Ask Why

BlogPost60Why
Asking why, or questioning your decisions, tests your motive for every design decision you make. Knowing your reasons requires that you, have gone through some questions and had to answer for them. This gives you the backbone to you understanding your reasons and a place to begin when explaining why you did what you did to your client. When we can explain why we did something to someone, it reinforces our standing as professionals and eventually as experts in our field.
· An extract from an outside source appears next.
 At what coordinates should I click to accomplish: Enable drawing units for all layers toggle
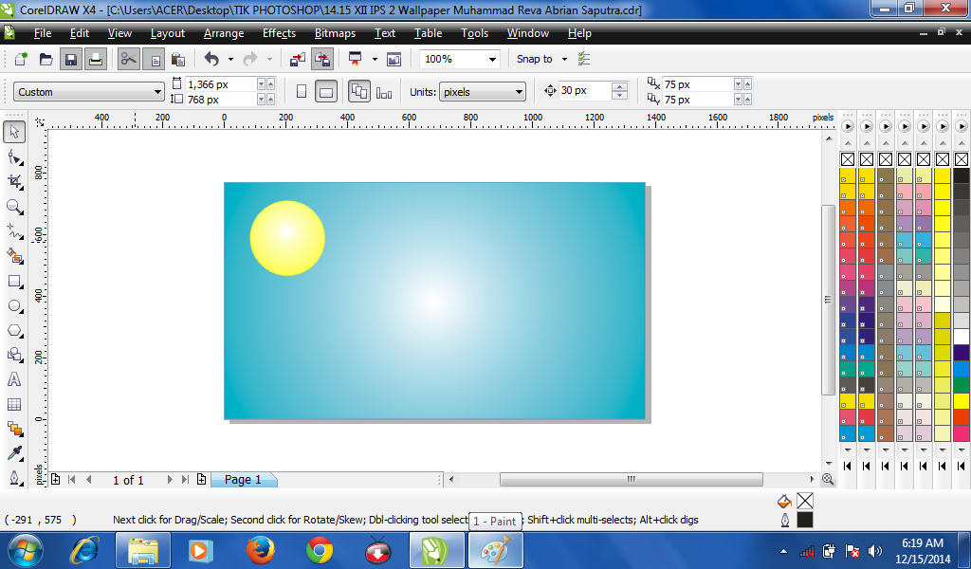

This might be a familiar concept to you, or it may be brand new. The idea of asking why is something that can really revolutionize your life. Asking why or as Simon Sinek says, starting with why, really changes the way you see everything. If you ask why about your designs with every decision you make, you will end up with a better end result. If you ask why people should care about what you do, you will be more aware.
There are so many areas of our lives that can be so much more fulfilling
just by us asking why. Especially as designers.

Why ask why

So why do we ask why?
We ask why to find purpose. Without a “why”, we don’t have a reason for our choices. We can sit down to a computer and start choosing elements for our designs arbitrarily and just move forward. Or, we can consider our decisions and ask why. We not only need to ask why are we doing what we’re doing, but why should anyone care? What is it about what we do that’s going to make a difference to someone?
We ask why to make better work. When we find our purpose, we can then ask more specifically about the reasons behind all of our choices and make better work.

When to ask why

Question your color choices, your type/font choices, question your placement of graphics, question everything. As you start to practice this, you will get into a rhythm of it and questioning your own motives will get easier and easier.
You want to ask why during the early layout stages of your design,
but it will continue until you deliver the final product to your client.
In the beginning you ask why about colors and all of the element choices. Ask why during your layout in the middle of the process. Then at the end you have to recheck those answers and ask why again because you will have to explain your choices and direction to your client.
The answers to your why should make sense. None of them should be able to be answered by feelings. They should primarily be objective questions with objective answers. Your feelings or opinions should have no bearing on why you are designing a certain way.

How to ask why

So maybe you’re thinking that you don’t even know where to begin to ask why. Well, to put it simply, be like an obnoxious toddler.
Keep asking why until you reduce your choices
to the simplest answer you can come up with.
For example, say you chose the typeface Gil Sans for a poster. Ask yourself why Gil Sans, because you wanted a sans serif. Why a sans serif? Because you wanted something more classic and dependable. Why? Because those are words that your client associates with themselves. Why? Because they have been around for over 30 years owned by the same family. See how that works? I mean you have to use good judgement to not go down the rabbit hole but it works wonders.
Asking why can really help you figure out your reasons and keep you from making decisions based only on your feelings.
Designer intuition is definitely be something that can develop over time but
asking why should never leave the equation no matter how experienced you are
.
The best designers I’ve known, follow, and read about still question themselves to keep an edge to their work. Questions ensure your work never gets old or predictable.

Asking why keeps us sharp, it keeps bad decisions at bay, and it allows us
to have a safety net to fall back on when clients question our reasoning.
Designers don’t do magic, we make strategic decisions, or at least we should. But often because we can’t explain what we do, people don’t understand what we do, and it seems like it must be magic. If we can answer why about our decisions we will no longer be seen as “magicians” but as a type of tactician. The magic happens, when we begin to see how we have become the kind of designers that people respect and admire and above all, trust.

Designers who operate from a place of why have plans and strategies, they know how to implement them, and how to explain them. Start practicing this, ask why, early and often, and you will see a difference in your work, and your clientelle, I guarantee it.

Design is a wonderful world. I hope you’ll join me here, because design matters.